A carioca Tatiana Salem Levy é a autora de "Vista Chinesa" - Divulgação
A carioca Tatiana Salem Levy é a autora de "Vista Chinesa" Imagem: Divulgação

Lígia Mesquita

Editora de Universa

26/03/2021 04h00

"Desde pequena havia me preparado para chegar ao fim de tudo o que começava, e para dar certo. Mas naquele dia me dei conta de que a fraqueza era a força de que precisava."

É assim que Júlia, a arquiteta personagem do recém-lançado "Vista Chinesa" (Ed. Todavia), desabafa sobre a pressão grande — e machista — em cima da mulher para que ela seja corajosa o tempo todo, termine tudo o que começou, esconda sua fragilidade, mesmo quando ela é vítima de uma das maiores perversidades que o homem comete contra ela: a violação de seu corpo.

Como encontrar força para encarar o luto de um pedaço seu que morre após um estupro e conseguir renascer?

A escritora Tatiana Salem Levy, 42, nos coloca na mente de uma vítima que para sempre levará as marcas daquela violência sexual. E faz isso não varrendo para debaixo do tapete os detalhes que ninguém quer ver, mas escancarando-os, nos transportando para o local onde se materializa o medo que todas nós, mulheres, carregamos desde pequenas.

A história da carioca que sai para correr na Vista Chinesa, um dos cartões-postais do Rio, e acaba sendo estuprada na Floresta da Tijuca, foi inspirada no que aconteceu em 2014 com uma das melhores amigas de Tatiana, a diretora de TV Joana Jabace. Dos relatos de Joana, que dirigiu "Avenida Brasil" e "Segunda Chamada" e é casada com o ator Bruno Mazzeo, a autora decidiu fazer o romance inspirado em fatos reais.

"Esse assunto já me rondava, minha mãe também foi estuprada durante um assalto. Conversando com a Joana, vi a riqueza de detalhes que ela ainda guardava quatro anos depois do que aconteceu e quis escrever sobre essa subjetividade, as marcas que ficam para sempre na vítima", diz a carioca a Universa, de sua casa em Lisboa.

Ganhadora em 2008 do Prêmio São Paulo de Literatura com "A Chave da Casa" (Ed. Record), ela conta que foi Joana quem pediu para ter sua identidade revelada ao final do livro. "Ela quis correr esse risco." Agora, a diretora se prepara para se arriscar mais uma vez: quer transformar em filme o romance que a amiga escreveu a partir de sua experiência.

UNIVERSA - Qual foi sua reação ao saber do estupro de sua amiga? E como acolher quem sofre tal violência?

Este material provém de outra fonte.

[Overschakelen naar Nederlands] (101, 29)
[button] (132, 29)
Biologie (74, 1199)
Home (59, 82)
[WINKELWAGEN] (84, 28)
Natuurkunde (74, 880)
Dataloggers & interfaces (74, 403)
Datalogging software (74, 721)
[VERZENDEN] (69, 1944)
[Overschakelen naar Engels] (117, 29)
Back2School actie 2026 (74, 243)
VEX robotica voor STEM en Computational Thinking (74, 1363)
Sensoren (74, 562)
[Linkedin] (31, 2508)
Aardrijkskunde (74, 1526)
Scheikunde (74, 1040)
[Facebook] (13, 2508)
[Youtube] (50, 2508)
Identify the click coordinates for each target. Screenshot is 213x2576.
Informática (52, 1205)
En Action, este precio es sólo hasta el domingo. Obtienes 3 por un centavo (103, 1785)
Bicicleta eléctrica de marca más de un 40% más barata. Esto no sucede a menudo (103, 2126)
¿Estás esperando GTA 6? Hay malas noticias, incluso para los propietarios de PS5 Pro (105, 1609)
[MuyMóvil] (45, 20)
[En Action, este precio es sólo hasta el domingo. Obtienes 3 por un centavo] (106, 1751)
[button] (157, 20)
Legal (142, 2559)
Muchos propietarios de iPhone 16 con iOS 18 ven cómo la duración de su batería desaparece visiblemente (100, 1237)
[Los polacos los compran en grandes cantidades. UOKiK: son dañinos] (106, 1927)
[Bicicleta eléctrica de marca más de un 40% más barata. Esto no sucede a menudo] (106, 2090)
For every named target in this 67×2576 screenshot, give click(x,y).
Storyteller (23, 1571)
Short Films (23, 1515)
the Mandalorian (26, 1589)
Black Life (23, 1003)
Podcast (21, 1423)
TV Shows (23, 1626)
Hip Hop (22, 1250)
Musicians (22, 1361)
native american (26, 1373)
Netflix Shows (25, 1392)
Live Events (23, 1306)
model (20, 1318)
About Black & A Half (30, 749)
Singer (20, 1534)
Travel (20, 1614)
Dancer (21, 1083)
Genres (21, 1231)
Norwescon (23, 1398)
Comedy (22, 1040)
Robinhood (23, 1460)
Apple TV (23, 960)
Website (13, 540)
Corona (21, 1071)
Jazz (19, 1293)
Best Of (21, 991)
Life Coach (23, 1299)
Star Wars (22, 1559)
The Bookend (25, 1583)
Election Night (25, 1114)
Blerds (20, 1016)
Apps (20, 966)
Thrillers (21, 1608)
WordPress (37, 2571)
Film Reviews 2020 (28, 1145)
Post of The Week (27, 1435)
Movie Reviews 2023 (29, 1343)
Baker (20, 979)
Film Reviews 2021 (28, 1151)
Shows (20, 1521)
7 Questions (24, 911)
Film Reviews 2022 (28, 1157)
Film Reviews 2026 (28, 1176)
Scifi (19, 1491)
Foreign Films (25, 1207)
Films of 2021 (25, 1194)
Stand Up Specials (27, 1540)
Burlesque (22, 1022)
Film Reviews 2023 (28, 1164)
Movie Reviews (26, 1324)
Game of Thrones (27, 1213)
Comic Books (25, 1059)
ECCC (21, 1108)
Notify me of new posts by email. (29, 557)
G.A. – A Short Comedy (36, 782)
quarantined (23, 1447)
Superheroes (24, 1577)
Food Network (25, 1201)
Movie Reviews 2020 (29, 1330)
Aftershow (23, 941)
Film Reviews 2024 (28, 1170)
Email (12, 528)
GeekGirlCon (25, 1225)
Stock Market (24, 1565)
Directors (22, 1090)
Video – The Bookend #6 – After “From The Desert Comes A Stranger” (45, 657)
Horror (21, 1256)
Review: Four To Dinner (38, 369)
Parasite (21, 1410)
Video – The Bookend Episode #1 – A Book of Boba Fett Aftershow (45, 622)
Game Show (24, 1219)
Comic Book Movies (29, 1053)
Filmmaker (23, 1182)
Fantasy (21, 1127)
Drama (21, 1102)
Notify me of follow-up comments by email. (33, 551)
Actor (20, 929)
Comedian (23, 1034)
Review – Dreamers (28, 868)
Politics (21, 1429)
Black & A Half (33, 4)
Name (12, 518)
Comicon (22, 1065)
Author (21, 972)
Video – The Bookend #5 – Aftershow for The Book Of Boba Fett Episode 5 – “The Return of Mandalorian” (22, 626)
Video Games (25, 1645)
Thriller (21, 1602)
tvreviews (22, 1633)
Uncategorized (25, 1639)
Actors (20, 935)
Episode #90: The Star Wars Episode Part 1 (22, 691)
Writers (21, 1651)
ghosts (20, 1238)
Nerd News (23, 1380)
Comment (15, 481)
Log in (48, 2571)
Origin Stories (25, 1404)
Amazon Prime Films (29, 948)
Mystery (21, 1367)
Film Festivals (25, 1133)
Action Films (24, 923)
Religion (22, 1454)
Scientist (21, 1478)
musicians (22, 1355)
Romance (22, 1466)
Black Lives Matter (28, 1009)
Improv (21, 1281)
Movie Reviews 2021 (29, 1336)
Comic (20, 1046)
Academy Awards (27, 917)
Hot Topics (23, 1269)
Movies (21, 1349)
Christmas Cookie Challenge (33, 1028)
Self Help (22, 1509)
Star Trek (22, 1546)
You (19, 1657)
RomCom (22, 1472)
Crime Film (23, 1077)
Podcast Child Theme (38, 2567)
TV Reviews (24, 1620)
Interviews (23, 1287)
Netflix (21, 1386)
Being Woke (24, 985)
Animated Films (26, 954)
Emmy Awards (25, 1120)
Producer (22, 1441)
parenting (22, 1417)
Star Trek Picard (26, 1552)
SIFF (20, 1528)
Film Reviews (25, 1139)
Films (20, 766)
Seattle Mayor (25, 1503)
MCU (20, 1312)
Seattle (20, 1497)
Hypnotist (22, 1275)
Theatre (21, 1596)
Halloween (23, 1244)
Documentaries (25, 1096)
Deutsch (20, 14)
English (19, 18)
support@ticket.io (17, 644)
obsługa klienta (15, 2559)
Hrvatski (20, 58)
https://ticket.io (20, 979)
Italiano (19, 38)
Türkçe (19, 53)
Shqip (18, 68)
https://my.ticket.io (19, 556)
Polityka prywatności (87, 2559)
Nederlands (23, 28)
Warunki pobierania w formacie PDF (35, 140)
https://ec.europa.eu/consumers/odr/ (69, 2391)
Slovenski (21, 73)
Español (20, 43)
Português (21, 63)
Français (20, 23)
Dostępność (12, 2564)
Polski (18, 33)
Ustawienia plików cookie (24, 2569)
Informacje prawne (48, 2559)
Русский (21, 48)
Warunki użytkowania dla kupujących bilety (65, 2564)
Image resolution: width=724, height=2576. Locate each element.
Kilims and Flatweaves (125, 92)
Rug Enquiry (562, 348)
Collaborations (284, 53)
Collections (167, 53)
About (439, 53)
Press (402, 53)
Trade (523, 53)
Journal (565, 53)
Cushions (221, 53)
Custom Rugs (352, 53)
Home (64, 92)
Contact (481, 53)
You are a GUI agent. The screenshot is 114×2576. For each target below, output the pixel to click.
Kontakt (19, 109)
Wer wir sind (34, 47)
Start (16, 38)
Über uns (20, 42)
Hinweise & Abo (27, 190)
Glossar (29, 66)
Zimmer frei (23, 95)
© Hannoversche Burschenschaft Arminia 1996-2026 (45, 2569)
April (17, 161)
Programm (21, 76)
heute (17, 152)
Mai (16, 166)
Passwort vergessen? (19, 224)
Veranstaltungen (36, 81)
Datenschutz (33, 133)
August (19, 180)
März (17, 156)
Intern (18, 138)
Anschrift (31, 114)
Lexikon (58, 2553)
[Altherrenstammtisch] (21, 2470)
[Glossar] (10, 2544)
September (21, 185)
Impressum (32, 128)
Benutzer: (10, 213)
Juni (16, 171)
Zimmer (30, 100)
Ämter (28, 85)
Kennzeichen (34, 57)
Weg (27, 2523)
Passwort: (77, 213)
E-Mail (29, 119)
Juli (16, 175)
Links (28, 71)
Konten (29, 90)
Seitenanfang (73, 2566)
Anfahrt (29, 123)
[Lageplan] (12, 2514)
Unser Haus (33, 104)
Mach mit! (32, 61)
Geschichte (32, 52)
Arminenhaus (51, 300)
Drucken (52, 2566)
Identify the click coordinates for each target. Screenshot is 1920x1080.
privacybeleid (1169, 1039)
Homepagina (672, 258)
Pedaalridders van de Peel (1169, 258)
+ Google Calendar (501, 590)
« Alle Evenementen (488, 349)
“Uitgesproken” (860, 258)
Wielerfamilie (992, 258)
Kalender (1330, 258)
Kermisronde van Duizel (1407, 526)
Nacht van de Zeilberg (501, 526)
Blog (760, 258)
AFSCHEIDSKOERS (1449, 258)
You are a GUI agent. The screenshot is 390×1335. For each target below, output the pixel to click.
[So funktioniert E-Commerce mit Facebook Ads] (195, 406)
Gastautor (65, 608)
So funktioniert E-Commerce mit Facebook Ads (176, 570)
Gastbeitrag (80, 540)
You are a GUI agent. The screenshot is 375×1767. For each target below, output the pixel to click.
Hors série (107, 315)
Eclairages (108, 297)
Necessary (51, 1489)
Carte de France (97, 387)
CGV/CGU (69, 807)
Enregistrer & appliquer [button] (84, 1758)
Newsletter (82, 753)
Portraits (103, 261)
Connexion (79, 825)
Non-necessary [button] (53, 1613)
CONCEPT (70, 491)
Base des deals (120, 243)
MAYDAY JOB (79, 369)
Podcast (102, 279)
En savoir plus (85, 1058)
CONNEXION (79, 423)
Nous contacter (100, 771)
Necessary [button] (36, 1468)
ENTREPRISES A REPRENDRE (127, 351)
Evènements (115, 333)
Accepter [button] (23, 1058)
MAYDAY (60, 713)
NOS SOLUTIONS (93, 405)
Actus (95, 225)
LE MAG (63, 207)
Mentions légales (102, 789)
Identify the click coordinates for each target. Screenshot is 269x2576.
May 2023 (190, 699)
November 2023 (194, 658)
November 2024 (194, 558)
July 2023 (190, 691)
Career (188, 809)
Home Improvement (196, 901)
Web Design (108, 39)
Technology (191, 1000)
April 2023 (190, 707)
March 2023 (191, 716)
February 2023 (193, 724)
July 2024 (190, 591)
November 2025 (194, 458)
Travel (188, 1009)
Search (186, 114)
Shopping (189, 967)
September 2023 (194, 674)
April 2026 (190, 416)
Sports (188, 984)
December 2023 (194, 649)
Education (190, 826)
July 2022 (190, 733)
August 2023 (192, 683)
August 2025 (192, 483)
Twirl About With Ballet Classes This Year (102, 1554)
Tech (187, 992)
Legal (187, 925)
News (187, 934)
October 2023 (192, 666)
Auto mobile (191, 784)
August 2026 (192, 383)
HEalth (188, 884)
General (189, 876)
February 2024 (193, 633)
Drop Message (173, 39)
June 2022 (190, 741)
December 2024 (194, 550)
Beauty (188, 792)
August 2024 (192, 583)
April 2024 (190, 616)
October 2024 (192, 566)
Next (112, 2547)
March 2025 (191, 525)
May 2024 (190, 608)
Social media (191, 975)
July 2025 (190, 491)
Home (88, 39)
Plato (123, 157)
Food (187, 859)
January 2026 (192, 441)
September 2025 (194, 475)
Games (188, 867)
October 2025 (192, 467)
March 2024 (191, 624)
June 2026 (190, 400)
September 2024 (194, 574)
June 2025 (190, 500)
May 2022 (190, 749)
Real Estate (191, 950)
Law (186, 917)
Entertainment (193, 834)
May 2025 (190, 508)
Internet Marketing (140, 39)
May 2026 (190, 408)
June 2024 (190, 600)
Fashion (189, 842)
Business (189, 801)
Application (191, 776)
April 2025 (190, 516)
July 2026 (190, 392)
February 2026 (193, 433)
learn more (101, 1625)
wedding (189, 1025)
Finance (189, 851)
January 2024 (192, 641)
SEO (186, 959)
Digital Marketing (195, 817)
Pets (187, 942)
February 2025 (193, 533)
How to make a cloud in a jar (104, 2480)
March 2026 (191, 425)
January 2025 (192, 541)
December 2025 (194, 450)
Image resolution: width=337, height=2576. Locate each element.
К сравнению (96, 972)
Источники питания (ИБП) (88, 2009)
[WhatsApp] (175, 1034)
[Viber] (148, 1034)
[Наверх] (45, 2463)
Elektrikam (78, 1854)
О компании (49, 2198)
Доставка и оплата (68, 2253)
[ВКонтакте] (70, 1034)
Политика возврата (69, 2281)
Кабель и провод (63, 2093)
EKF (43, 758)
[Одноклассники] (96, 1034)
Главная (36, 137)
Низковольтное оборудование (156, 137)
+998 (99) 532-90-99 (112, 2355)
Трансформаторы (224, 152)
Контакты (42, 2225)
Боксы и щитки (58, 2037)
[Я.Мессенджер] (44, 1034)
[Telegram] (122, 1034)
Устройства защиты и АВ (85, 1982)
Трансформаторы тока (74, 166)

TATIANA SALEM LEVY - Como moro em Lisboa, minha irmã, que também é muito amiga dela, me ligou para contar o que tinha acontecido, choramos muito. Quando falei com a Joana, ela estava chorando e machucada fisicamente, então teve esse choque visual. E não era a primeira vez que isso acontecia com uma pessoa próxima. Minha mãe e uma outra amiga também passaram por isso.

Os estupros acontecem mais do que a gente imagina. Claro que nunca dá para sentir essa dor pela outra, mas ela toca num medo que todas nós mulheres temos. É como se esse medo se concretizasse. E acende um alerta de que poderia ter sido comigo, com qualquer uma de nós — e foi com uma de nós.

Esse tipo de acontecimento traz a angústia que é a distância do que é essa dor. Sabíamos como ela estava sofrendo, mas ninguém conseguia chegar naquela dor que é só de quem viveu essa violência.

O que te levou a querer fazer um romance inspirado naquele crime?

Depois de alguns meses desse estupro, comecei a ficar com vontade de falar sobre isso, talvez por ter acontecido também com minha mãe; é um medo presente nos meus livros anteriores. Aí vi uma exposição em Paris da artista Taryn Simon com retratos de pessoas inocentes que foram presas por reconhecimento equivocado das vítimas e me deu uma angústia aquela injustiça. Comecei a pensar na investigação policial sobre o estupro da Joana, o despreparo da polícia, a pressão para reconhecer o culpado pelo retrato falado. Vi que podia fazer um romance que mostrasse toda essa complexidade.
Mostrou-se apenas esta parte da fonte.